Background: Multiple sclerosis (MS) is an inflammatory and demyelinating disease of the central nervous system with a variable natural history of relapse and remission. Previous studies have found many differentially expressed genes (DEGs) in the peripheral blood of MS patients and healthy controls, but the value of these genes for predicting the risk of relapse remains elusive. Here we develop and validate an effective and noninvasive gene signature for predicting relapse-free survival (RFS) in MS patients. Methods: Gene expression matrices were downloaded from Gene Expression Omnibus and ArrayExpress. DEGs in MS patients and healthy controls were screened in an integrated analysis of seven data sets. Candidate genes from a combination of protein–protein interaction and weighted correlation network analysis were used to identify key genes related to RFS. An independent data set (GSE15245) was randomized into training and test groups. Univariate and least absolute shrinkage and selection operator–Cox regression analyses were used in the training group to develop a gene signature. A nomogram incorporating independent risk factors was developed via multivariate Cox regression analyses. Kaplan–Meier methods, receiver-operating characteristic (ROC) curves, and Harrell's concordance index (C-index) were used to estimate the performance of the gene signature and nomogram. The test group was used for external validation. Results: A five-gene signature comprising FTH1, GBP2, MYL6, NCOA4, and SRP9 was used to calculate risk scores to predict individual RFS. The risk score was an independent risk factor, and a nomogram incorporating clinical parameters was established.
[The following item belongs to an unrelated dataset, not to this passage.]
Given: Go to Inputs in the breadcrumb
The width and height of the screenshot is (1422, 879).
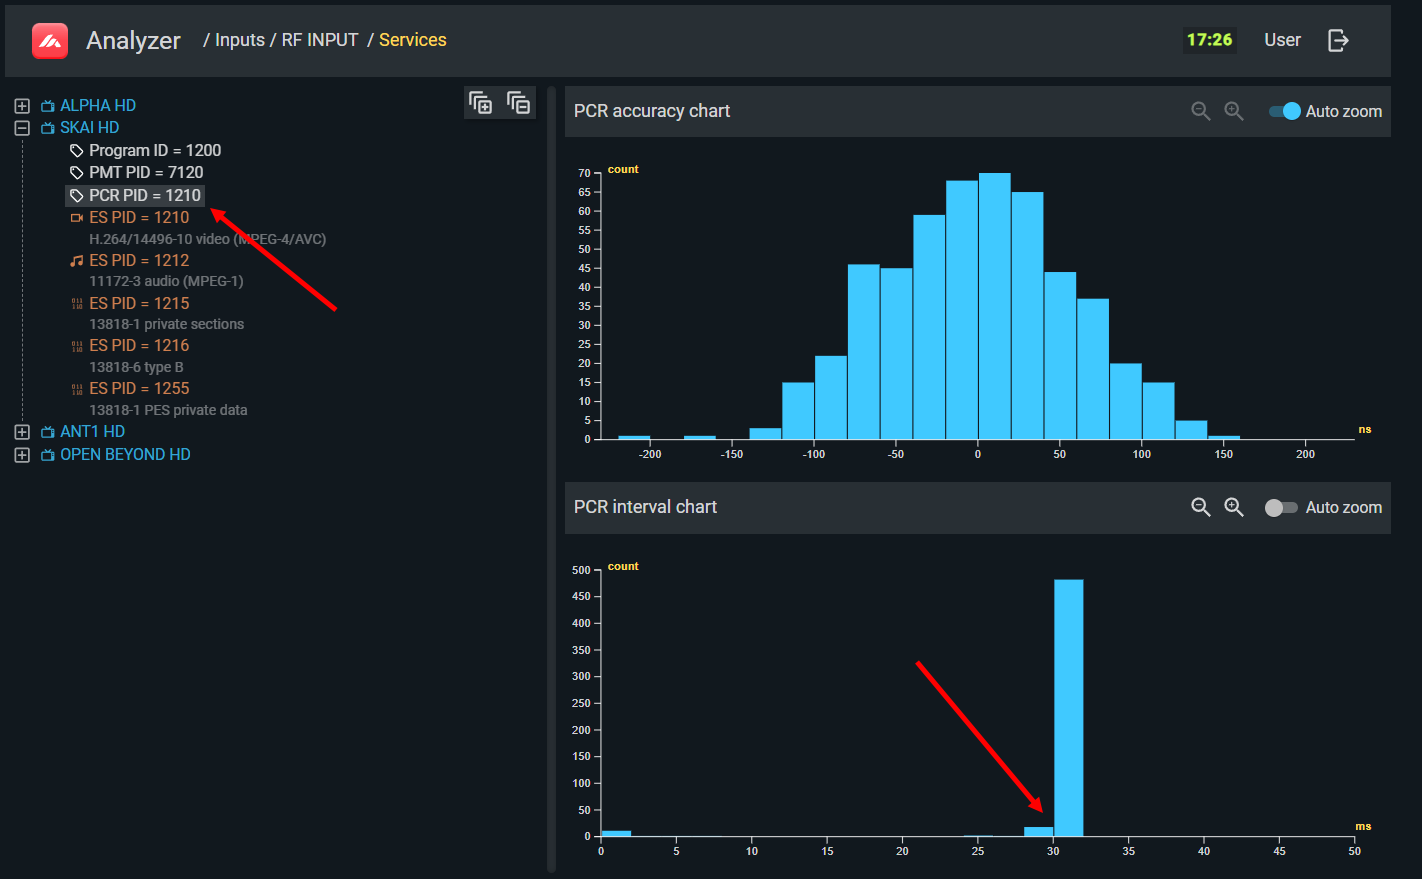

ROC curves and C-indices demonstrated great performance of these predictive tools in both the training and test groups. Conclusions: The five-gene signature may be a reliable tool for assisting physicians in predicting RFS in clinical practice. We anticipate that these findings could not only facilitate personalized treatment for MS patients but also provide insight into the complex molecular mechanism of this disease.